Of the entries below, restate word for word only the section that runs from the line with "This screenshot has width=600, height=442." to the line with "Task: Open the elderly", counting both ends.

(Extracted data entries)
───
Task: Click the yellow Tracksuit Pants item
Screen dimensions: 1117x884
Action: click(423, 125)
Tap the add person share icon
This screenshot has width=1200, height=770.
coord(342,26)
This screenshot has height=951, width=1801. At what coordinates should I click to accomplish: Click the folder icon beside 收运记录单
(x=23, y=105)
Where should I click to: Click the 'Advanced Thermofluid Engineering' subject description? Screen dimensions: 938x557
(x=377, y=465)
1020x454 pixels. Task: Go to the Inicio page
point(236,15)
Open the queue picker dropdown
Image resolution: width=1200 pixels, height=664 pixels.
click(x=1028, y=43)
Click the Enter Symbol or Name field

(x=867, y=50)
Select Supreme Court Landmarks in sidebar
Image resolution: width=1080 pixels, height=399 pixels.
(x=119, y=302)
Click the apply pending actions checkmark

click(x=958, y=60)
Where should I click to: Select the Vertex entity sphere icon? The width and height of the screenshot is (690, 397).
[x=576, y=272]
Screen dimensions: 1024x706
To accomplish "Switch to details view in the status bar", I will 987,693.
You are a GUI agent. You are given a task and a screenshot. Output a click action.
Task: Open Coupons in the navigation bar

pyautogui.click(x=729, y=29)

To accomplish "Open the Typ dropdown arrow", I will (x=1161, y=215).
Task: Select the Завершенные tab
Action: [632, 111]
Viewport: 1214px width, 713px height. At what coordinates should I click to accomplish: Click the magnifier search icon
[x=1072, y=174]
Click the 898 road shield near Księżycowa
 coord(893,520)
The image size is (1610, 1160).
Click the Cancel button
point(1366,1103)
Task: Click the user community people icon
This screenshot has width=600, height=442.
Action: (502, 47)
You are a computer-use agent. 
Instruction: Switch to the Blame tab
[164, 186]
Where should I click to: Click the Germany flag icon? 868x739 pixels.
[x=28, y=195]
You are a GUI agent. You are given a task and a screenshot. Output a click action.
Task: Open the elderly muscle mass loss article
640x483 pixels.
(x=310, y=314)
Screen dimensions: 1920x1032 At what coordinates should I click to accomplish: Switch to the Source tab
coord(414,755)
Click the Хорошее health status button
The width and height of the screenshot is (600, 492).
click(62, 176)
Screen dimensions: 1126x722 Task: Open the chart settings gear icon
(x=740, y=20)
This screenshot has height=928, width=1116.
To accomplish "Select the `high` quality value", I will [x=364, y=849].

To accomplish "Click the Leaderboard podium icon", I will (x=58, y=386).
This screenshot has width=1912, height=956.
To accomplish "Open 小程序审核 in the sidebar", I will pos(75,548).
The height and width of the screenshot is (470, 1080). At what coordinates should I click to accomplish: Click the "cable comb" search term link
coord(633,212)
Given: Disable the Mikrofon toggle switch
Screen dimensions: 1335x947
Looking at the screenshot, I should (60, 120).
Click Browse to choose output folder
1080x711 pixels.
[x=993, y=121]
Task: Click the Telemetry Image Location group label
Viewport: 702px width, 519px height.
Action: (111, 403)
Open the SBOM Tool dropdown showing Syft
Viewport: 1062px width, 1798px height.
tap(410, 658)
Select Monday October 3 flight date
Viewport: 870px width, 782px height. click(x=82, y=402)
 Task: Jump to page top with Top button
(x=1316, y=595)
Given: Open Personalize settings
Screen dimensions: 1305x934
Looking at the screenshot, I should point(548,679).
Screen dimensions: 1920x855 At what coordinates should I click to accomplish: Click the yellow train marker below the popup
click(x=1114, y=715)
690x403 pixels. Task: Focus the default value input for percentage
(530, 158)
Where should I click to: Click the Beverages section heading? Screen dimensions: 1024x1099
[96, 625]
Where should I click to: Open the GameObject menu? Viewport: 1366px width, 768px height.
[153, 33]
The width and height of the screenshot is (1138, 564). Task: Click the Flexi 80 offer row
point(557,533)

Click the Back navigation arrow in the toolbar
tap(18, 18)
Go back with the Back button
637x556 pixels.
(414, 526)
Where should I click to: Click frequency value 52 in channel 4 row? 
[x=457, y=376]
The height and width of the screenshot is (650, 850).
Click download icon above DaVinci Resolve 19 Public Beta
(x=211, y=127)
───
FINISHED EXERCISE =>
This screenshot has width=600, height=442.
Action: (502, 47)
You are a computer-use agent. 
Instruction: Switch to the Blame tab
[164, 186]
Where should I click to: Click the Germany flag icon? 868x739 pixels.
[x=28, y=195]
You are a GUI agent. You are given a task and a screenshot. Output a click action.
Task: Open the elderly muscle mass loss article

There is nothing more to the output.